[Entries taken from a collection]
— BEGIN —

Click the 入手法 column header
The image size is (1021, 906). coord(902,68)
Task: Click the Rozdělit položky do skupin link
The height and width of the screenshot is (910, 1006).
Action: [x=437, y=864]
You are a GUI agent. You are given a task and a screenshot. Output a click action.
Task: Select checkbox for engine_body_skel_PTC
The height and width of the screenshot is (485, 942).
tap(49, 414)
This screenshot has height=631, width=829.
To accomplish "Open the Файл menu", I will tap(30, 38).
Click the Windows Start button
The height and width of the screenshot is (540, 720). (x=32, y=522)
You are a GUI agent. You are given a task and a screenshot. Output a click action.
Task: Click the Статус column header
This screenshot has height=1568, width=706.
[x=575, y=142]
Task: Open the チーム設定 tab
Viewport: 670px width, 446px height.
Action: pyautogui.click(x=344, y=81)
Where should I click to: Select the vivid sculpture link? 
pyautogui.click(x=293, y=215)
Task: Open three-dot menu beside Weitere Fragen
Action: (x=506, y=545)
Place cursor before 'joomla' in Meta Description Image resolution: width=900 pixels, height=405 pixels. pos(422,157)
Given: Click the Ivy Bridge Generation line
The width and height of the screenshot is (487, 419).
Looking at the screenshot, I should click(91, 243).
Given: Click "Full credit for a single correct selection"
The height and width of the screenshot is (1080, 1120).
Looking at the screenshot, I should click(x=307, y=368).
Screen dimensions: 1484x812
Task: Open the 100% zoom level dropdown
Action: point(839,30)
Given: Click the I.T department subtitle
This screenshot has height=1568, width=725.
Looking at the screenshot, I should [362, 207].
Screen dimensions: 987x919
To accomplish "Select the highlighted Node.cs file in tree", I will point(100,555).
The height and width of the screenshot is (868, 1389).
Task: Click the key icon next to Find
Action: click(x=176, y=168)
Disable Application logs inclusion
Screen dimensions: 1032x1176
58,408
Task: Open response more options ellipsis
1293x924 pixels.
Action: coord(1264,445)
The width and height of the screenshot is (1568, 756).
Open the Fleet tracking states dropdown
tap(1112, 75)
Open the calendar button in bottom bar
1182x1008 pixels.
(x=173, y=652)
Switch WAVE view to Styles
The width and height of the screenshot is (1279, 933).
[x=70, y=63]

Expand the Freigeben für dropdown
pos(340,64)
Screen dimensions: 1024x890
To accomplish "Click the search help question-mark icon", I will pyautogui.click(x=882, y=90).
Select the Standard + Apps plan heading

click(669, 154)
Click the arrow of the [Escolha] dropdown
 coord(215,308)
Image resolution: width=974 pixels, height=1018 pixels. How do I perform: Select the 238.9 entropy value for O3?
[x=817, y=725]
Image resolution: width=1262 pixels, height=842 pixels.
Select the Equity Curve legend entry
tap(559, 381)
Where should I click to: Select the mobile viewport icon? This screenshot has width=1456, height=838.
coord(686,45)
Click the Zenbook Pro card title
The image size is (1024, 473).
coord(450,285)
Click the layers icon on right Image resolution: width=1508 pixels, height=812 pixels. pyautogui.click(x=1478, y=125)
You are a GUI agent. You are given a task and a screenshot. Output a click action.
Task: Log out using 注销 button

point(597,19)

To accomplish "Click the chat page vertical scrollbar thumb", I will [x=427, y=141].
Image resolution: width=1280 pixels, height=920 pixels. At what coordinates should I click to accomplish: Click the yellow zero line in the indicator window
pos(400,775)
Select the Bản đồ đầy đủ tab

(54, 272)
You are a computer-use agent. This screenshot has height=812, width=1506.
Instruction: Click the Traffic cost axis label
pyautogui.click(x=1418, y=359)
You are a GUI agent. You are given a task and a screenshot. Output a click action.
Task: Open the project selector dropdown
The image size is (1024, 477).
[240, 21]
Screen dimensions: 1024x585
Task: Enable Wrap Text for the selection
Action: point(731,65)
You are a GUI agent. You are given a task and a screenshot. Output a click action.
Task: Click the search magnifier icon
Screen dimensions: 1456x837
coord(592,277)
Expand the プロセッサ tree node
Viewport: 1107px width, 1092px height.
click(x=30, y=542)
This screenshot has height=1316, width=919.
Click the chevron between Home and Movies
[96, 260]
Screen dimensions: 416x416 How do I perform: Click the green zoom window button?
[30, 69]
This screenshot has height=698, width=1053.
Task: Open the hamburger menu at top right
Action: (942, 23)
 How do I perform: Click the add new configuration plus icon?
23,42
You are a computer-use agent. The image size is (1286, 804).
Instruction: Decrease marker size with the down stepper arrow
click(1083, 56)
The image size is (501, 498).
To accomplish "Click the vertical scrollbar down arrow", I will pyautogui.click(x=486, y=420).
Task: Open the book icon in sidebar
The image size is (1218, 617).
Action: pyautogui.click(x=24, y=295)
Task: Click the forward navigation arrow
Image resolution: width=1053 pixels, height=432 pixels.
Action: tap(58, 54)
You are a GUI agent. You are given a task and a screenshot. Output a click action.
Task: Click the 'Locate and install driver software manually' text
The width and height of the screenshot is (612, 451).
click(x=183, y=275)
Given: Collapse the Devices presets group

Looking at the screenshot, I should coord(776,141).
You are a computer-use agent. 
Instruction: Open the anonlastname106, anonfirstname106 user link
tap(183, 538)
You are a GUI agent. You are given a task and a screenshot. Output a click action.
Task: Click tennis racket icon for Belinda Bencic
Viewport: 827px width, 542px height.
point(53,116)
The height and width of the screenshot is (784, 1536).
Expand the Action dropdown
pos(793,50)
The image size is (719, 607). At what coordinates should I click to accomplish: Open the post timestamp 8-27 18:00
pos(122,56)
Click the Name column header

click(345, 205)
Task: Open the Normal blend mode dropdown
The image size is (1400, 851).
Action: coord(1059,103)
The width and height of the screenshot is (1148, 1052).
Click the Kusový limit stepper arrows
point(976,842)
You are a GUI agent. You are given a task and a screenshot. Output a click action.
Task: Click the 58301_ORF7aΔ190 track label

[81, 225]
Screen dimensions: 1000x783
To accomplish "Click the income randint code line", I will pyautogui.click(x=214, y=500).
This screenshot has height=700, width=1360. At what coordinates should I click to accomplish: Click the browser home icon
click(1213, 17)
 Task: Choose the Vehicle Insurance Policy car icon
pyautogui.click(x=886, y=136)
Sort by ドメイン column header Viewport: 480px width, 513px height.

— END —

WHAT YOU ARE ASKED TO DO
Retype the lines above without any changes, covering all of the items.

WORKED SOLUTION
Click the 入手法 column header
The image size is (1021, 906). coord(902,68)
Task: Click the Rozdělit položky do skupin link
The height and width of the screenshot is (910, 1006).
Action: [x=437, y=864]
You are a GUI agent. You are given a task and a screenshot. Output a click action.
Task: Select checkbox for engine_body_skel_PTC
The height and width of the screenshot is (485, 942).
tap(49, 414)
This screenshot has height=631, width=829.
To accomplish "Open the Файл menu", I will tap(30, 38).
Click the Windows Start button
The height and width of the screenshot is (540, 720). (x=32, y=522)
You are a GUI agent. You are given a task and a screenshot. Output a click action.
Task: Click the Статус column header
This screenshot has height=1568, width=706.
[x=575, y=142]
Task: Open the チーム設定 tab
Viewport: 670px width, 446px height.
Action: pyautogui.click(x=344, y=81)
Where should I click to: Select the vivid sculpture link? 
pyautogui.click(x=293, y=215)
Task: Open three-dot menu beside Weitere Fragen
Action: (x=506, y=545)
Place cursor before 'joomla' in Meta Description Image resolution: width=900 pixels, height=405 pixels. pos(422,157)
Given: Click the Ivy Bridge Generation line
The width and height of the screenshot is (487, 419).
Looking at the screenshot, I should click(91, 243).
Given: Click "Full credit for a single correct selection"
The height and width of the screenshot is (1080, 1120).
Looking at the screenshot, I should click(x=307, y=368).
Screen dimensions: 1484x812
Task: Open the 100% zoom level dropdown
Action: point(839,30)
Given: Click the I.T department subtitle
This screenshot has height=1568, width=725.
Looking at the screenshot, I should [362, 207].
Screen dimensions: 987x919
To accomplish "Select the highlighted Node.cs file in tree", I will point(100,555).
The height and width of the screenshot is (868, 1389).
Task: Click the key icon next to Find
Action: click(x=176, y=168)
Disable Application logs inclusion
Screen dimensions: 1032x1176
58,408
Task: Open response more options ellipsis
1293x924 pixels.
Action: coord(1264,445)
The width and height of the screenshot is (1568, 756).
Open the Fleet tracking states dropdown
tap(1112, 75)
Open the calendar button in bottom bar
1182x1008 pixels.
(x=173, y=652)
Switch WAVE view to Styles
The width and height of the screenshot is (1279, 933).
[x=70, y=63]

Expand the Freigeben für dropdown
pos(340,64)
Screen dimensions: 1024x890
To accomplish "Click the search help question-mark icon", I will pyautogui.click(x=882, y=90).
Select the Standard + Apps plan heading

click(669, 154)
Click the arrow of the [Escolha] dropdown
 coord(215,308)
Image resolution: width=974 pixels, height=1018 pixels. How do I perform: Select the 238.9 entropy value for O3?
[x=817, y=725]
Image resolution: width=1262 pixels, height=842 pixels.
Select the Equity Curve legend entry
tap(559, 381)
Where should I click to: Select the mobile viewport icon? This screenshot has width=1456, height=838.
coord(686,45)
Click the Zenbook Pro card title
The image size is (1024, 473).
coord(450,285)
Click the layers icon on right Image resolution: width=1508 pixels, height=812 pixels. pyautogui.click(x=1478, y=125)
You are a GUI agent. You are given a task and a screenshot. Output a click action.
Task: Log out using 注销 button

point(597,19)

To accomplish "Click the chat page vertical scrollbar thumb", I will [x=427, y=141].
Image resolution: width=1280 pixels, height=920 pixels. At what coordinates should I click to accomplish: Click the yellow zero line in the indicator window
pos(400,775)
Select the Bản đồ đầy đủ tab

(54, 272)
You are a computer-use agent. This screenshot has height=812, width=1506.
Instruction: Click the Traffic cost axis label
pyautogui.click(x=1418, y=359)
You are a GUI agent. You are given a task and a screenshot. Output a click action.
Task: Open the project selector dropdown
The image size is (1024, 477).
[240, 21]
Screen dimensions: 1024x585
Task: Enable Wrap Text for the selection
Action: point(731,65)
You are a GUI agent. You are given a task and a screenshot. Output a click action.
Task: Click the search magnifier icon
Screen dimensions: 1456x837
coord(592,277)
Expand the プロセッサ tree node
Viewport: 1107px width, 1092px height.
click(x=30, y=542)
This screenshot has height=1316, width=919.
Click the chevron between Home and Movies
[96, 260]
Screen dimensions: 416x416 How do I perform: Click the green zoom window button?
[30, 69]
This screenshot has height=698, width=1053.
Task: Open the hamburger menu at top right
Action: (942, 23)
 How do I perform: Click the add new configuration plus icon?
23,42
You are a computer-use agent. The image size is (1286, 804).
Instruction: Decrease marker size with the down stepper arrow
click(1083, 56)
The image size is (501, 498).
To accomplish "Click the vertical scrollbar down arrow", I will pyautogui.click(x=486, y=420).
Task: Open the book icon in sidebar
The image size is (1218, 617).
Action: pyautogui.click(x=24, y=295)
Task: Click the forward navigation arrow
Image resolution: width=1053 pixels, height=432 pixels.
Action: tap(58, 54)
You are a GUI agent. You are given a task and a screenshot. Output a click action.
Task: Click the 'Locate and install driver software manually' text
The width and height of the screenshot is (612, 451).
click(x=183, y=275)
Given: Collapse the Devices presets group

Looking at the screenshot, I should coord(776,141).
You are a computer-use agent. 
Instruction: Open the anonlastname106, anonfirstname106 user link
tap(183, 538)
You are a GUI agent. You are given a task and a screenshot. Output a click action.
Task: Click tennis racket icon for Belinda Bencic
Viewport: 827px width, 542px height.
point(53,116)
The height and width of the screenshot is (784, 1536).
Expand the Action dropdown
pos(793,50)
The image size is (719, 607). At what coordinates should I click to accomplish: Open the post timestamp 8-27 18:00
pos(122,56)
Click the Name column header

click(345, 205)
Task: Open the Normal blend mode dropdown
The image size is (1400, 851).
Action: coord(1059,103)
The width and height of the screenshot is (1148, 1052).
Click the Kusový limit stepper arrows
point(976,842)
You are a GUI agent. You are given a task and a screenshot. Output a click action.
Task: Click the 58301_ORF7aΔ190 track label

[81, 225]
Screen dimensions: 1000x783
To accomplish "Click the income randint code line", I will pyautogui.click(x=214, y=500).
This screenshot has height=700, width=1360. At what coordinates should I click to accomplish: Click the browser home icon
click(1213, 17)
 Task: Choose the Vehicle Insurance Policy car icon
pyautogui.click(x=886, y=136)
Sort by ドメイン column header Viewport: 480px width, 513px height.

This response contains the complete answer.